__所需操作 1__
列出胶质瘤基因治疗一文所述、借助示踪基因可对自杀基因实施主动监测的全部方面。
__所需操作 2__
接续胶质瘤基因治疗一文，从其最后一句之后往下写。

__正文部分__
- - - - -
FTH磁共振报告基因成像活体示踪EPCs靶向递送TK基因治疗胶质瘤的实验研究

Glioma is the most common form of primary brain tumor that seriously threatens human health. There is no cure for glioma so far. In recent years, research on gene therapy using suicide gene has drawn much attention in glioma treatment. However, two important factors, effective gene delivery vehicle and in vivo/no-invasive tracking/monitor of treatment have limited the development of suicide gene therapy. Our previous work demonstrated that endothelial progenitor cells (EPCs) have the ability of specific homing towards glioma, thus EPCs can be used as an effective vehicles for transfer the therapeutic genes. Recombinant Ferritin expression in combination with agnetic resonance imaging has been employed as effective in vivo tracking technique in several types of tumors. In this project, we plan to build a gene expression cassette that enable the non-fusion, co-expression of TK, a suicide gene for killing cancer cells, and ferritin, an effective reporter for in vivo tracking of the treatment. We will use EPCs as gene delivery vehicle to transfer the gene cassette. We plan to complete two major goals: 1) using EPCs as vehicle to deliver the gene therapy cassette that co-expresses both suicide gene TK and tracking reporter gene Ferritin; 2) tracking/monitoring the expression and effect of suicide gene by detecting Ferritin using MRI, specifically using MR R2-maping technology, to acquire clear three-dimensional, anatomical, and functional images. The unique combination of tracking gene expression along with the suicide gene will enable active monitoring on the expression level, location, and duration of suicide gene, thus the efficacy of the gene therapy. We anticipate that the completion of this project will provide a new technological platform for in vivo tracking of gene therapy that we hope, will help to find the cures for glioma and other cancers.
- - - - -
__所给数据__
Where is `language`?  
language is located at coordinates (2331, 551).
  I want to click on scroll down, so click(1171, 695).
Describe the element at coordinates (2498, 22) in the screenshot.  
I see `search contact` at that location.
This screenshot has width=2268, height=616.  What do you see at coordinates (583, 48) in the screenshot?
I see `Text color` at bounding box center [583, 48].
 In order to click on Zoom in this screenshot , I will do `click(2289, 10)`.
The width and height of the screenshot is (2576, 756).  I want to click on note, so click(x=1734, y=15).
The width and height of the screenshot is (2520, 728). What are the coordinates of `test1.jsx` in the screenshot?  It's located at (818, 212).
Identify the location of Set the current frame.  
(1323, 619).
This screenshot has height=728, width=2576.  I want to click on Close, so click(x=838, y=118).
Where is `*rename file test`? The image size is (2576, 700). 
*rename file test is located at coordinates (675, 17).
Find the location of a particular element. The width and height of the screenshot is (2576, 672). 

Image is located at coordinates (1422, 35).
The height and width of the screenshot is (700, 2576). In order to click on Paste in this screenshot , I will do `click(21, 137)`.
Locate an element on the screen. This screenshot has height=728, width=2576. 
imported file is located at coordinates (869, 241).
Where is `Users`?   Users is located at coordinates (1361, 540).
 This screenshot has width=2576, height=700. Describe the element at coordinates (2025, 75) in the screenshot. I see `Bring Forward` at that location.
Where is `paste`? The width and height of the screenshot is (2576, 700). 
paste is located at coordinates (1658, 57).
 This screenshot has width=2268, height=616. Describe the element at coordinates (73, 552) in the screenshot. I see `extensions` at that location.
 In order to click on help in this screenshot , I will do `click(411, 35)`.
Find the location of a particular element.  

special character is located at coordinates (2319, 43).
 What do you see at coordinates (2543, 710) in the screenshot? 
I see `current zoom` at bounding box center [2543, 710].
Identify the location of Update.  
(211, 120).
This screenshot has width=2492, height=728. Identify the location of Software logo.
- - - - -
__书面回答 1__
表达水平（expression level）、位置（location）、持续时间（duration）

__书面回答 2__
胶质瘤是最常见的原发性脑肿瘤，严重威胁人类健康。以自杀基因为代表的基因治疗技术是近年来研究的热点，但缺乏高效的基因转移载体和有效的活体示踪手段是困扰该技术发展的难题。课题组前期研究证实内皮祖细胞（EPCs）向胶质瘤特异性归巢，与胶质瘤细胞构成马赛克样管腔结构，可作为携带治疗性基因的载体。本项目拟采用EPCs作为携带自杀基因(TK)的载体靶向治疗胶质瘤，并利用铁蛋白报告基因(FTH)磁共振成像技术对其治疗的机制和疗效进行深入研究。一是利用EPCs靶向归巢至胶质瘤的特性，将自杀基因运输到肿瘤组织达到抑制肿瘤生长的目的。二是利用磁共振成像定量检测铁蛋白的信号强度，获取自杀基因表达的部位、幅度及持续时间等信息，同时采用磁共振多模态成像评估肿瘤的大小、血流灌注等形态学及功能学方面的变化，从而定量监控基因治疗的疗效。研究有望为胶质瘤基因治疗提供新的途径，并为基因治疗的无创性活体示踪提供新的技术手段。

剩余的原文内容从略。